Now, in his old age, he was authority itself in Rome. He had no rival, and his advice was sought by artists as well as others. He lived very simply: he dined alone, and received his visitors in the plainest manner. Anatomy, which had always been a passion with him, was now his chief pursuit. He made many dissections of animals, and was grateful when a human subject could be allowed him.
When he could not sleep he would get up at night and work upon the group of which we have spoken; he had a cap with a candle in it, so that it cast a light upon his work. Vasari once entered when he was at work upon this group, and had a lantern in his hand; he dropped it purposely, so that the sculpture should not be seen, and said: "I am so old that death often pulls me by the coat to come to him, and some day I shall fall down like this lantern, and my last spark of life will be extinguished."

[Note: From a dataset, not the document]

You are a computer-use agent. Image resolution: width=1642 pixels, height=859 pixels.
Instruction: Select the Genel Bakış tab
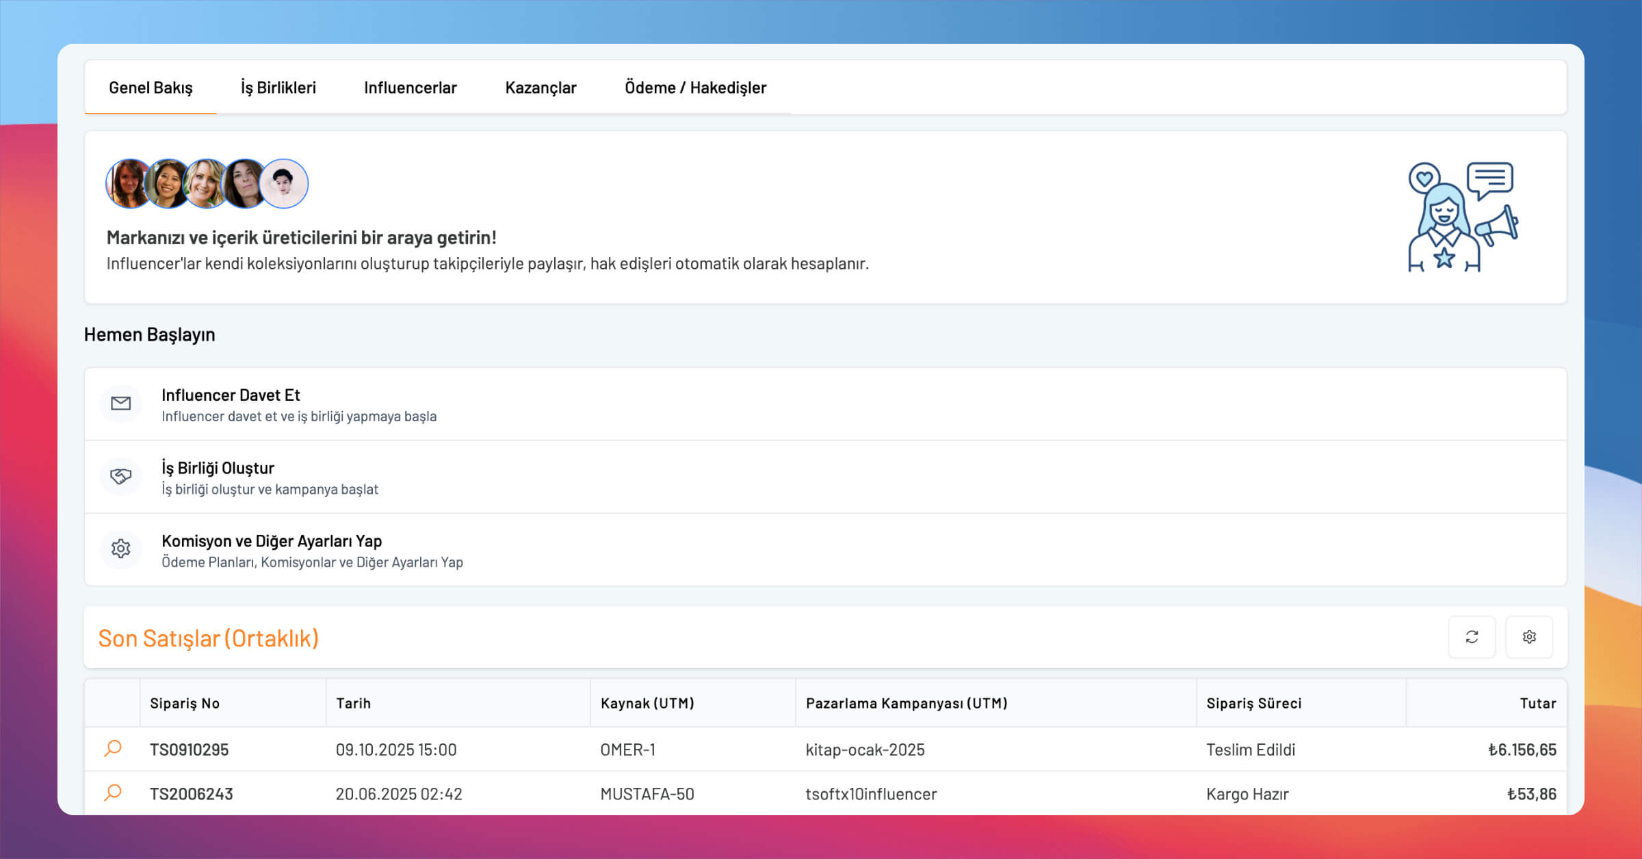(x=151, y=88)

There are many very interesting circumstances told of his last years and his strength of mind, and the work which he did was wonderful; but we have not space to recount it here.

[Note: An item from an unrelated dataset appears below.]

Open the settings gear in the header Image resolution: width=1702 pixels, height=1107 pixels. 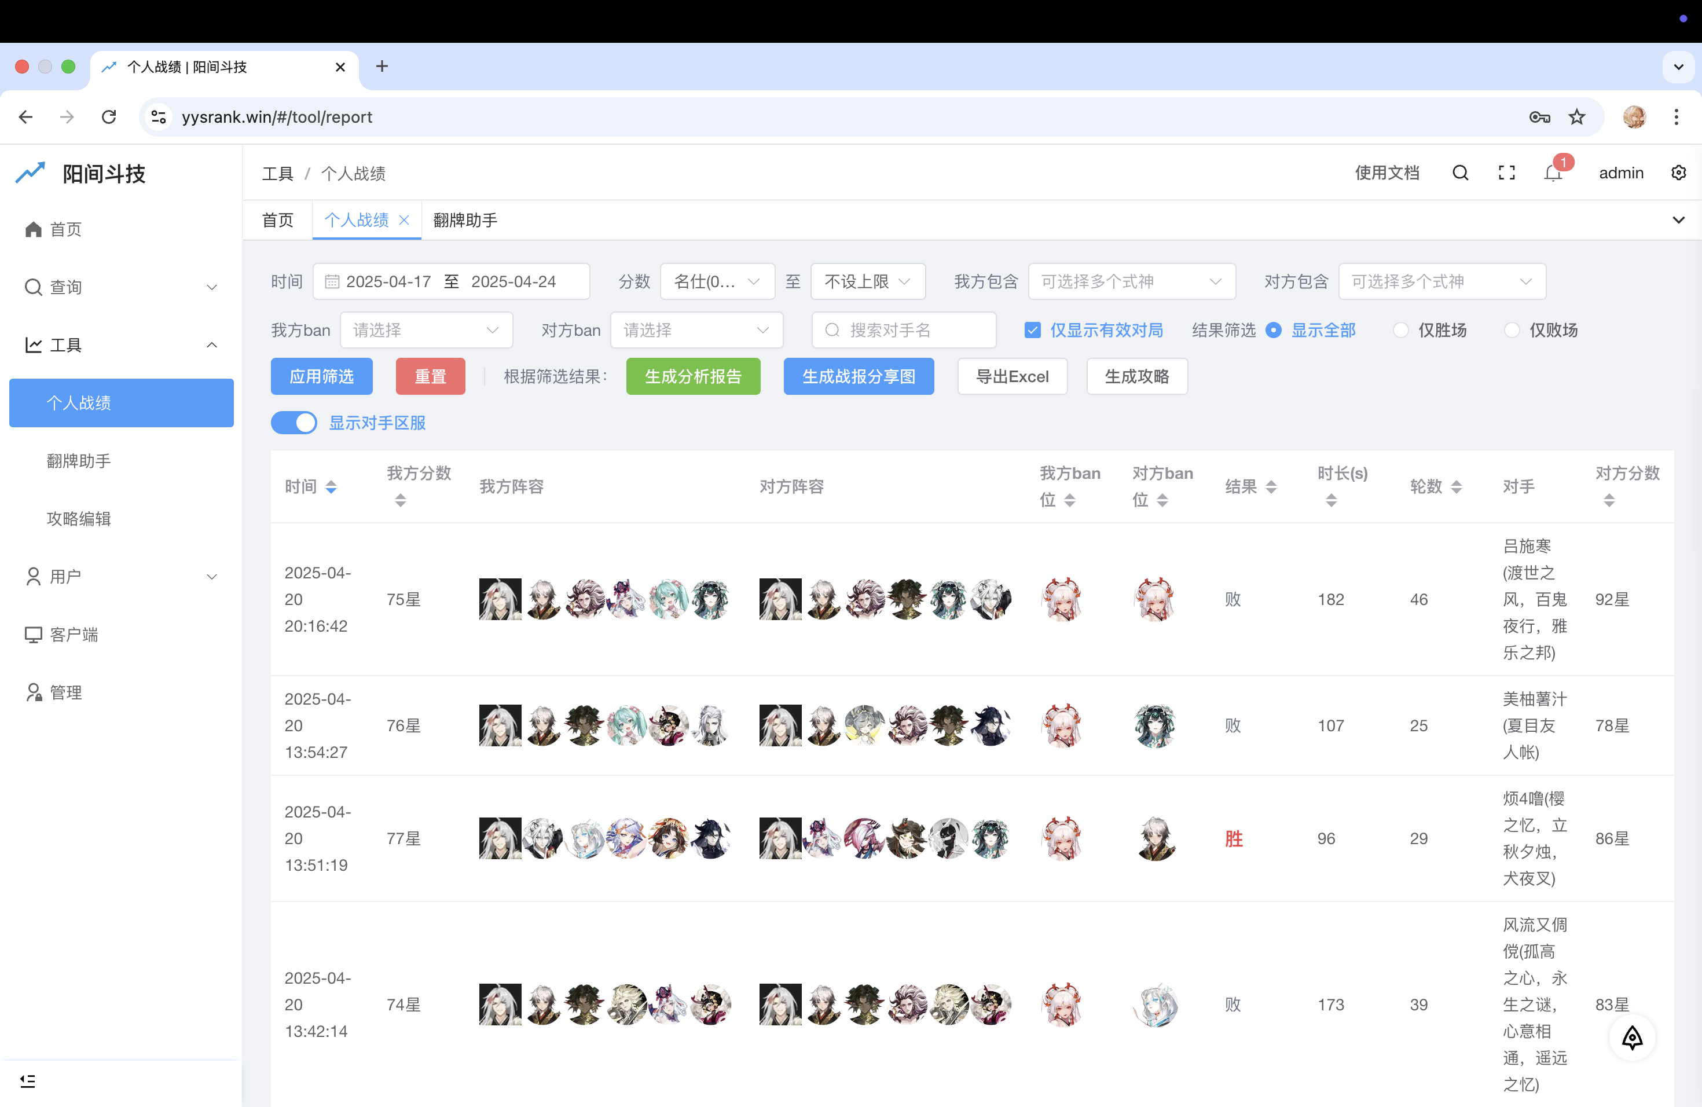coord(1678,172)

At length, in February, 1564, when almost ninety years old, he died. He had asked to be buried in Florence. His friends feared that this would be opposed, so they held burial-services in Rome, and his body was afterward carried through the gates as merchandise. In Florence the body was first laid in San Piero Maggiore, and on Sunday, at evening, the artists assembled, and forming a procession, proceeded to Santa Croce, where he was buried. The younger artists bore the bier upon their shoulders, and the older ones carried torches to light the way. A great multitude followed the procession, and in the Sacristy of Santa Croce the coffin was opened; though three weeks had passed since his death, his face appeared as if he had just died; the crowd was very great, but all was quiet, and before morning it had dispersed. The Duke had thought that a public funeral would recall old memories, and might cause a disturbance; but Michael Angelo had left Florence thirty years before his death, and his connection with the city was forgotten by many.
The July following was appointed for a memorial service in his honor; San Lorenzo was splendidly decorated; Varchi delivered an oration. Leonardo, his nephew, erected a monument to him in Santa Croce, for which the Duke gave the marble. His statue stands in the court of the Uffizi with those of other great Florentines, but with no especial prominence. His house in the Ghibelline Street is preserved as a museum, and visitors there see many mementos of this great man.
In 1875 a grand festival was held in Florence to celebrate the four hundredth anniversary of his birth. The ceremonies were impressive, and certain documents relating to his life which had never been opened, by command of the king, were given to suitable persons for examination. Mr. Heath Wilson, an English artist, then residing at Florence, wrote a new life of Michael Angelo, and the last signature which Victor Emmanuel wrote before his death was upon the paper which conferred on Mr. Wilson the Order of the Corona d'Italia, given as a recognition of his services in writing this book.
The national pride in Michael Angelo is very strong. "All Italians feel that he occupies the third place by the side of Dante and Raphael, and forms with them a triumvirate of the greatest men produced by their country—a poet, a painter, and one who was great in all arts. Who would place a general or a statesman by their side as equal to them? It is art alone which marks the prime of nations."
The genius of Michael Angelo and his spirit were powerful forces. They pervaded the whole art of Italy to such an extent that it may be said that all sculptors were his imitators, both while he lived and after his death. He loved to treat strong subjects, such as demanded violent movement and unusual positions. It was only a man of his genius who could raise such subjects above grotesqueness and the one effect of strange and unnatural exaggeration. As we look over all his works it seems as if the idea of beauty and such things as are pleasing to the ordinary mind rarely, if ever, came to his mind. Noble feeling, depth of thought, strength, and grandeur are the associations which we have with him, and in the hands of weaker men, as his imitators were, these subjects became barren, hollow displays of distorted limbs and soulless heads and faces.